§ **Work instruction 1**: Summarize the Cocker Spaniel page below in two sentences.
§ **Work instruction 2**: Carry on the Cocker Spaniel page below from its last sentence.

§ **Supplied passage**:
*****

Britebay Kennels 

The Cocker Spaniel

THE COCKER SPANIEL: Is it right for you?




The Cocker Spaniel is a fun loving, merry little dog who makes a wonderful family friend and a devoted companion. 

They are an intelligent animal and very easy to train.



There is evidence of the existence of spaniel type dogs in the Mediterranean countries about 3000 years ago.  Ancient Greek ceramics depict these dogs.  There is further mention in Roman literature of the long-eared Spanish rabbit dogs observed when the Romans were fighting the Punic Wars ( 285-202BC).  It is believed that these dogs were taken to northern Europe by the Romans and to after the Roman Conquest (43AD) of that country.

Spaniels featured prominently both as working dogs and pets through the reigns of Henry VIII and the Stuart Kings and there is evidence that Henry VIII, a great sportsman, kept a kennel of Spaniels.  Popularity grew during the reigns of the Stuart Kings and the dogs featured prominently in royal portraits of the age. 

During the 18th and 19th Centuries three types of Spaniels emerged: Firstly was the toy spaniel (pet), secondly the springer spaniel and thirdly the wood cocking spaniel (both working dogs).  The wood cocking (Cocker) spaniel was very popular as they could go through the undergrowth to flush out the wood cock.  At this time there was great diversity of type and colour and in the latter part of the 19th century a Spaniel Club was formed and the dogs were classified by weight, the dogs over 25 pounds being classed as Field spaniels and those under 25 pounds as Cockers.

The beginning of last century saw the formation of the Cocker Spaniel Club of England and they drew up the early standard of the breed for shooters who needed a small, active, strong dog, sturdy enough to work cheerfully and tirelessly all day flushing or driving out the game.

Over the years the Breed Standard has been revised and the Cocker of today is a far sturdier dog but still capable of performing the tasks for which it was designed.


Known as the “Merry Cocker” this little dog is friendly, affectionate and loyal with an incessant wagging tail.  He is an intelligent animal and is easy to train, happy to work and happy to play.  They thrive on human company and make excellent companions for almost everyone: active adults, less active seniors and well behaved children.

*****

§ **Data shown**:
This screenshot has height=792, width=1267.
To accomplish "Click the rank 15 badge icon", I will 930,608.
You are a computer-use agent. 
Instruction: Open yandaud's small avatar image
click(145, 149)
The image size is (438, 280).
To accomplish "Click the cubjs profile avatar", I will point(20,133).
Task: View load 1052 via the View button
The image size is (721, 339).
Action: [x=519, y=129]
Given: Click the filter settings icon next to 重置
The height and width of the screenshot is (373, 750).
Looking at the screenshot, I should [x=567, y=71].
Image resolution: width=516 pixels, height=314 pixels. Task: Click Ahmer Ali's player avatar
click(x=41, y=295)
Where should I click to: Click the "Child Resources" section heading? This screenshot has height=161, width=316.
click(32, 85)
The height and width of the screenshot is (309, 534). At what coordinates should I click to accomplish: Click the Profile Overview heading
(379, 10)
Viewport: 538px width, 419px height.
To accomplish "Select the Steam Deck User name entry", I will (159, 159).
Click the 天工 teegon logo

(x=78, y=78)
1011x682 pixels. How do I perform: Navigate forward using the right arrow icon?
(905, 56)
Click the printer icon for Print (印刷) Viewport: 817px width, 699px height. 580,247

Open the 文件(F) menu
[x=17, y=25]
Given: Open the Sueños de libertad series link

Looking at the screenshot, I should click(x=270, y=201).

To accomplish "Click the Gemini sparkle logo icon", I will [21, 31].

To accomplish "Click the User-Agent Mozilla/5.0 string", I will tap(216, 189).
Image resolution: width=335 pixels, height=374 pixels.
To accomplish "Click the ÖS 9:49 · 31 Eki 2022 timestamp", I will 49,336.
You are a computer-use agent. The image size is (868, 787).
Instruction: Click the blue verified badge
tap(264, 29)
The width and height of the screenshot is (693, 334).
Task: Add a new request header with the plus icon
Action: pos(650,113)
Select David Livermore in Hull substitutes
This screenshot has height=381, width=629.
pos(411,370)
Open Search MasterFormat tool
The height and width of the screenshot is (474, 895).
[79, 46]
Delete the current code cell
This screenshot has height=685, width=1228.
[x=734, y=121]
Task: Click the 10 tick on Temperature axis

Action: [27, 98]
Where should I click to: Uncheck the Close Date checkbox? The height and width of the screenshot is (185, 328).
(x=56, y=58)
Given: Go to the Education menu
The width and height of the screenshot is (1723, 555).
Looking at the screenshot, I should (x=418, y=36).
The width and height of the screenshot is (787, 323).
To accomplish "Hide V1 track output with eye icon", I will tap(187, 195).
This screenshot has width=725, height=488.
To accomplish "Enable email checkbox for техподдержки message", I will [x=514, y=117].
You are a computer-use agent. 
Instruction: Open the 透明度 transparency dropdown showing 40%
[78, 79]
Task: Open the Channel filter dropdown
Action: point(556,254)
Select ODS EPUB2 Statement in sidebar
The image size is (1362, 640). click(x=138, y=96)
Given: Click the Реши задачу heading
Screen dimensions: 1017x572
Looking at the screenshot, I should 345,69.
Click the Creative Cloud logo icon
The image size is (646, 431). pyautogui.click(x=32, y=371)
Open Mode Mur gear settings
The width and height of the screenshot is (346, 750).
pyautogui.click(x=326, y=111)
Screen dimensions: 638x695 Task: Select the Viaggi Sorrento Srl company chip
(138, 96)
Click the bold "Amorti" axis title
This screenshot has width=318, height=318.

*****

§ **Final answer 1**: Spaniel-type dogs existed in the Mediterranean about 3000 years ago, and in the latter part of the 19th century spaniels under 25 pounds were classed as Cockers, with the Cocker Spaniel Club of England drawing up an early breed standard for shooters at the beginning of the last century. Known as the "Merry Cocker," the breed is friendly, affectionate, loyal, intelligent and easy to train, and it makes an excellent companion for almost everyone.

§ **Final answer 2**:
While Cocker Spaniels are alert they will not attack strangers although they will most certainly let you know you have a visitor.


The Cocker Spaniel is known as a medium sized dog, growing to approximately Dogs: 39-41cms (151/2 to 16 inches); Bitches: 38-39cms (15 to151/2 inches) at the shoulder and a similar length to the set on of the tail.

 Basic colours of a Cocker Spaniel are: Black; Gold; Black & White; Blue Roan; Gold/Orange & White; Gold/Orange Roan; There are more unusual colours sometimes available such as: Black and Tan; Tri-colour; Liver & White and Liver Roan etc.


The Cocker Spaniel has a long and silky coat.  The coat, if not clipped, will require regular and thorough grooming in order to prevent matting and keep the dog comfortable.  It requires regular brushing and de-matting of the tangles. Particular attention should be made to keep the hair trimmed away from under and around the ears, the undercarriage and around the feet and pads.  The ears also need to be checked often as with the long ear cover, infections can occur.  Regular cleaning with a cotton ball (not bud) is recommended.


Cocker Spaniels can do almost anything.  They have been used in every facet of dog work from showing to jumping, as well as being a lovable pet.  They need to have the opportunity to use their intelligence and endurance and to keep their minds occupied. They are wonderful dogs for many activities including obedience, tracking, agility and fly-ball and information regarding these disciplines can be obtained from the VCA or the Cocker Spaniel Club of Victoria Inc.

Remember the Cocker Spaniel is an exuberant little fellow which needs to be trained.  Even if you go to Obedience training for 12 months you and your dog will benefit from the experience.  It is preferred if you are in control of your dog rather than vice versa.


The breed as a whole fortunately does not encounter many problems.

All prospective owners of a Cocker Spaniel are advised to ask the breeder about any known hereditary diseases in the breed and the measures that have been taken by the breeder to counteract them.  Some problems have been known but are not common.  PRA – progressive retinal atrophy, canine hip dysplasia and kidney disease are those that can occur.  However, none are prevalent due to DNA testing and careful breeding.  So please think and research carefully before you buy your Cocker Spaniel.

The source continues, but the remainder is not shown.